Every September 22nd people from around the world get together in the streets, intersections, and neighbourhood blocks to remind the world that we don’t have to accept our car-dominated society.
But we do not want just one day of celebration and then a return to “normal” life. When people get out of their cars, they should stay out of their cars. It is up to us, it is up to our cities, and our governments to help create permanent change to benefit pedestrians, cyclists, and other people who do not drive cars.
Let World Car-Free Day be a showcase for just how our cities might look like, feel like, and sound like without cars…365 days a year! Can you imagine it?!
As the climate heats up, World Car-Free Day is the perfect time to take the heat off the planet and put it on city planners and politicians to give priority to cycling, walking and public transport, instead of to the automobile.
Bell-ringing for Biodiversity will also be taking place throughout Britain on 22nd September. There’s no reason why churches in Ireland shouldn’t join in too by ringing their bells between 12 noon and 2pm!
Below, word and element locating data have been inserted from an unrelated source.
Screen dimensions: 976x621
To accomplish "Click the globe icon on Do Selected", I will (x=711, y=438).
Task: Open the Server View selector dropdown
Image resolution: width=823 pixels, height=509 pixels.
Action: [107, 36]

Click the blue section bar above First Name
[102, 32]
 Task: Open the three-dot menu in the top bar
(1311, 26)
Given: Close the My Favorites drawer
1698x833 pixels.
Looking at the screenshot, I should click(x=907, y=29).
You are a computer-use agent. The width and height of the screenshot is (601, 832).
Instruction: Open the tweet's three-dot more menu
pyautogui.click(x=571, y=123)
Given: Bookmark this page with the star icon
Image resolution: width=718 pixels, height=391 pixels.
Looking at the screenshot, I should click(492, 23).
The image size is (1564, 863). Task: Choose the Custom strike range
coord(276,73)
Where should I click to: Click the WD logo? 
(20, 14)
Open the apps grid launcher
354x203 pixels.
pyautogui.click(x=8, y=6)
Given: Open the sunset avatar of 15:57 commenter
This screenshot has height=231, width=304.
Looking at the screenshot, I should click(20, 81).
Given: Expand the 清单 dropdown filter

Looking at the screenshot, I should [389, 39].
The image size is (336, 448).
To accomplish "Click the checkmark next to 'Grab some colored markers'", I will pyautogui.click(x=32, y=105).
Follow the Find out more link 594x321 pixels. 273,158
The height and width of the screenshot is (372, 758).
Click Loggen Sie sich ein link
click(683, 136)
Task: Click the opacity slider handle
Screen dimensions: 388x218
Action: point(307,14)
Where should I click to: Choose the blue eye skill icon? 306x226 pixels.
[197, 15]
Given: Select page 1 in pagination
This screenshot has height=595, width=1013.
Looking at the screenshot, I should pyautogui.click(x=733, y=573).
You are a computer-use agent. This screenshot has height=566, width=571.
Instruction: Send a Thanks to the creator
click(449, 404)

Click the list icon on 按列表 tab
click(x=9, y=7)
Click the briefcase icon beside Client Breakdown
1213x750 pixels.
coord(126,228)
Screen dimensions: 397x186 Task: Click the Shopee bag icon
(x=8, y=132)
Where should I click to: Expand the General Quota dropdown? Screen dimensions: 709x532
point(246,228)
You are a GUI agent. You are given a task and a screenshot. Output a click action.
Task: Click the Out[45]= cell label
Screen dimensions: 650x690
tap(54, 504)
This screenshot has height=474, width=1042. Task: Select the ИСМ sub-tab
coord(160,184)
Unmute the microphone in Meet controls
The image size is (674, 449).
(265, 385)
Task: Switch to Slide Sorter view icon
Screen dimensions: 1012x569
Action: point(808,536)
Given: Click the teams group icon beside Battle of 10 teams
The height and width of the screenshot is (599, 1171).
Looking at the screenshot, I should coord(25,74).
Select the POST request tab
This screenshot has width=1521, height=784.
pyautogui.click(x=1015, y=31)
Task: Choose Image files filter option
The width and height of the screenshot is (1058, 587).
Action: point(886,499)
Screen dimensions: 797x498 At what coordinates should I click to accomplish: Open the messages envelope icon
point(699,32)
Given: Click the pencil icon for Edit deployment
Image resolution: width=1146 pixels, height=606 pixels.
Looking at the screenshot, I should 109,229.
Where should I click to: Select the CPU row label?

Plants, animals and life as we know it are all linked and the loss of one species can affect many others.
The Church of England, as an official supporter of IYB-UK has been invited by the UN to encourage its churches to ring bells between 12noon and 2pm on 22ndSept. The aim is to remind people throughout the country of the crisis but also to celebrate the church and church people’s role in celebrating and recording the biodiversity contained in its 12,000 churchyards.
Churches are already signing up, ranging from some who have full peels like St Eds in Cambridge to others with just one or two. Charlecote in Warwickshire only has two bells, but will be ringing them and at Christ Church Whittington in Norfolk Jenny Elsey will be ringing the church’s only bell.
St Peter’s Church in Onchan on the Isle of Man has a special reason to ring its bells as this was where Rear Admiral William Bligh was married. As well as finding fame through the Mutiny on the Bounty, Bligh was also a world famous botanist.